The most important election for our time was the 2000 election. That election set the world on a dangerous path that may take at least a decade to reverse; that is if we are lucky enough to summon the political will to continue on our current trajectory.
We all know about the financial costs. The total global meltdown due to republican economic policies has brought the world to it's knees and eliminated much hard won progress for the middle class which had occurred over fifty years ago.
The human costs are incalculable. In lives lost due to the disastrous Bush presidency it begins with ignored threats to attack the World Trade Center. Then of course the misguided Iraq war and the incompetent management of the Afghanistan war.
Rectifying the damage of these debacles seems a daunting and overwhelming task. But they are not the most dangerous legacy left to us by the corrupt Bush Administration and the Republicans. No, the loss of precious time to address the challenges of climate change will prove to be the most dangerous legacy of all. For all his weaknesses I don't think there is anyone who believes that Al Gore would have neglected the consequences of global warming.

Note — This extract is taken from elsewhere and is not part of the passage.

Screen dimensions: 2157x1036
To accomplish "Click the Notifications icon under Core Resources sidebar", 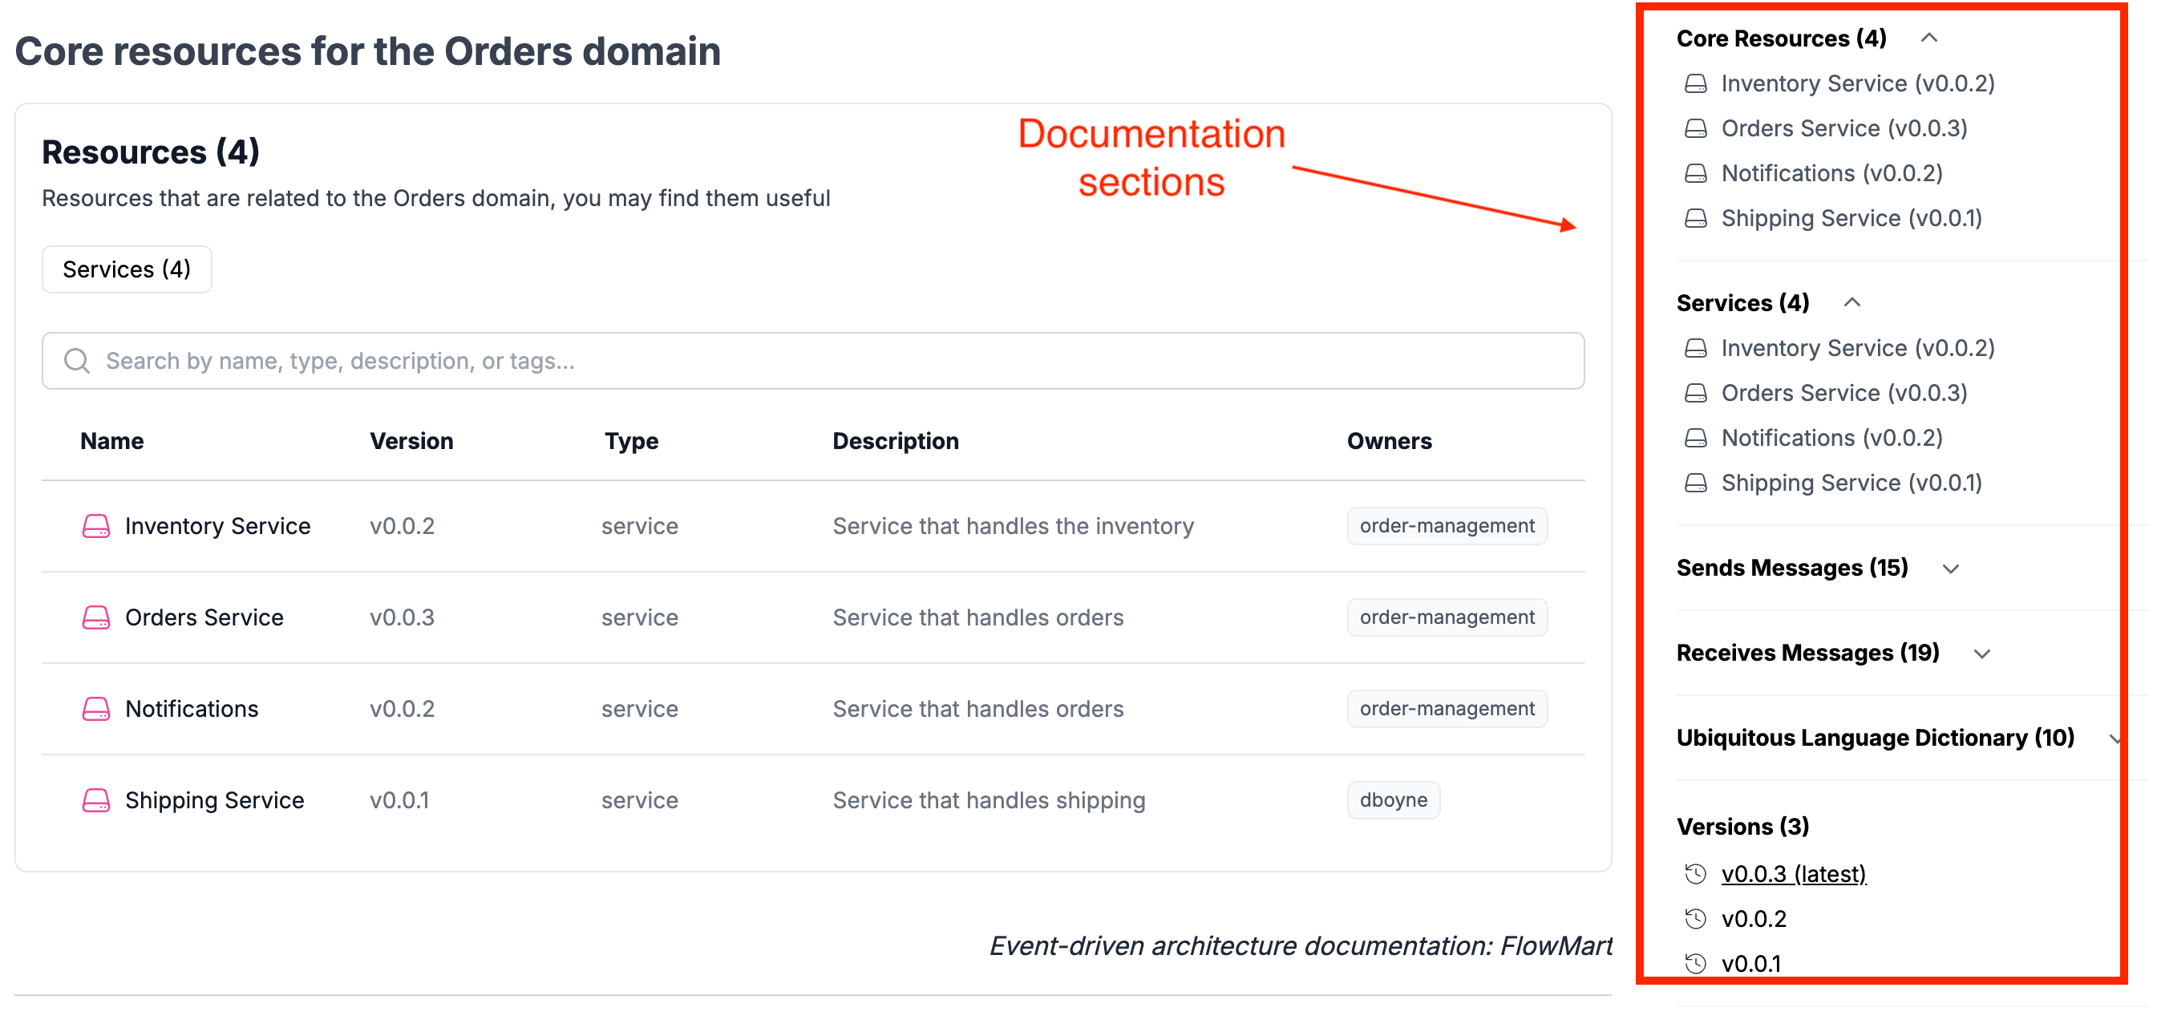I will [x=1695, y=173].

At the time of the 2000 election the powers that be were also aware that Gore would focus on mitigating climate change so the fossil fuel industry threw everything it had at the election.

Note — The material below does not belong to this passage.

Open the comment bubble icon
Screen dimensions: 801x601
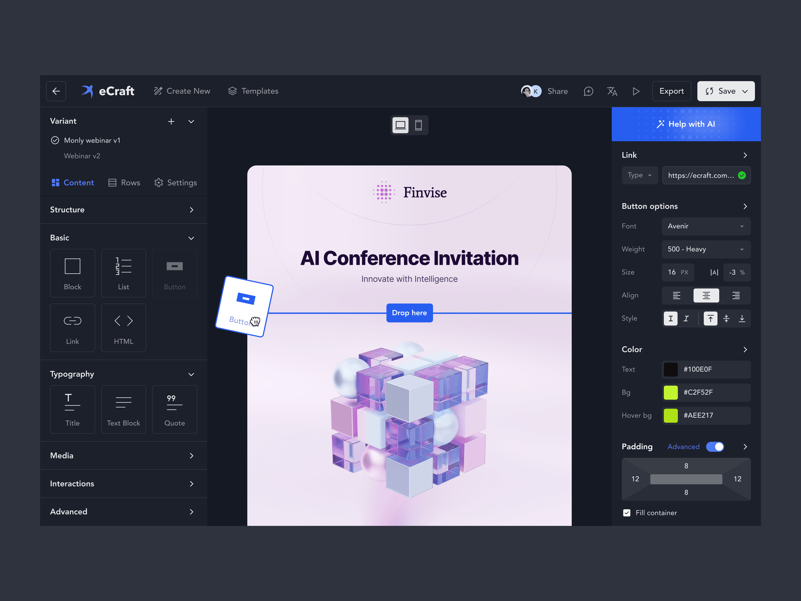(588, 91)
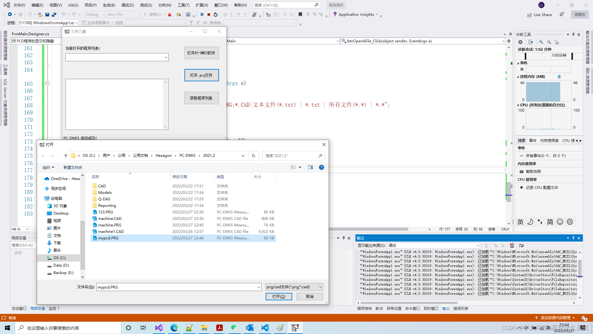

That election pitted Bush-Cheney, overt oil industry representatives, vs. wonky Al Gore Jr., who studied climate science at Harvard and held the first congressional hearings to publicize the concern, which had been quietly discussed in government circles as far back as the Johnson and Nixon administrations.
The fossil-fuel industries threw everything they had to prevent a Gore presidency. As reported in Minnesota attorney Barbara Freese’s excellent book, “Coal: A Human History,” West Virginia’s coal industry took the lead in raising unprecedented sums of money and support for George W. Bush and ultimately delivered the state by 52 percent. Freese cites a Wall Street Journal report that top White House staffers agreed “it was basically a coal-fired victory.” If Bush had not won West Virginia’s traditionally Democratic five electoral votes, Gore would have won the election.
Yet very little campaign coverage in 2000 or since has stressed the roles of black vs. green energy, even though they represent one of the major differences between the two candidates and parties
Now with all
credible scientists stating that we have little time left to deal with the worst effects of climate change which if not addressed rapidly will lead to irreversible and catastrophic weather events will the media and will we finally focus on the most important issue our species has ever faced?